Shortly after Anthony Lake withdrew his nomination to become the CIA director, Anthony Lewis of the New York Times wrote an extraordinary column, titled “Again, Scoundrel Time,” in which he accused senators who opposed Lake’s confirmation of McCarthyism. In describing the unraveling of the nomination, Lewis wrote — using the passive voice, though the piece was harshly ad hominem — “Then it was suggested that Mr. Lake was unpatriotic because he had resigned from [Henry] Kissinger’s staff over the 1970 invasion of Cambodia.” Who, we wondered, made such a suggestion?

Reached on the telephone, Lewis said that he had in mind Sen. James Inhofe of Oklahoma, who had questioned Lake about the resignation, and perhaps the committee’s chairman, Sen. Richard Shelby of Alabama. Did we doubt that Lake’s patriotism had been impugned, the columnist asked? Well, yes we did. Lewis responded that a reading of the transcript would confirm the justice of his charge.

It does not. Shelby did not discuss the resignation, and Inhofe brought it up, not to call Lake a traitor, but to probe whether Lake’s “strongly, even passionately held policy views” made him fit to act as a neutral purveyor of intelligence to the president.
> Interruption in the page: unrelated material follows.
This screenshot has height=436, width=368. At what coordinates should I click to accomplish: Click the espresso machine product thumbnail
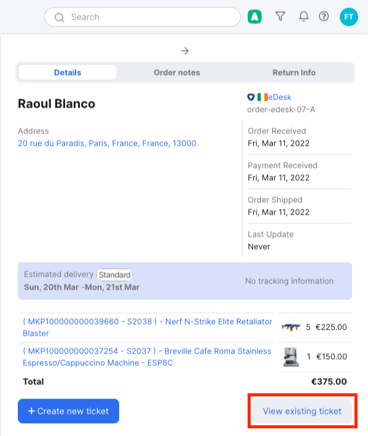point(291,357)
Inhofe also mentioned that Lake had written that he had joined a demonstration against the war on the day before he resigned; Inhofe added, “I [myself] demonstrated on different things.” The context suggests that Inhofe was accusing Lake, not of treason, but of advocacy.

Oh, by the way, Scoundrel Time was the late Stalinist Lillian Hellman’s deeply dishonest and self-serving memoir of the 1950s.